Im Mittelpunkt stehen Fragen wie: Wer bin ich? Was zählt im Leben wirklich? Wie wollen wir zusammenleben?
Religionslehrer:innen gestalten diesen Raum kreativ und dialogorientiert. Sie begleiten junge Menschen in wichtigen Lebensphasen, greifen gesellschaftlich relevante Themen auf – von Algorithmus bis Zivilcourage – und leisten einen Beitrag zu Wertebildung und Persönlichkeitsentwicklung.

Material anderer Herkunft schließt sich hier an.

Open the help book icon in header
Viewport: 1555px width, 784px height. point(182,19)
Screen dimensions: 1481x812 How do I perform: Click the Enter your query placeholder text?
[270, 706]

Der Bedarf an Religionslehrer:innen ist groß: In Südtirol, Tirol, Vorarlberg und Salzburg werden in den nächsten fünf Jahren rund 180 Lehrkräfte pensioniert. Gleichzeitig unterrichten derzeit über 2.400 Religionslehrer:innen in den Regionen. Viele Schulen suchen bereits heute zusätzliche Fachkräfte.
„rethink religion“ zeigt die Vielfalt des Berufs und die attraktiven Ausbildungswege – von der Primarstufe über die Sekundarstufe bis hin zu höheren Schulen.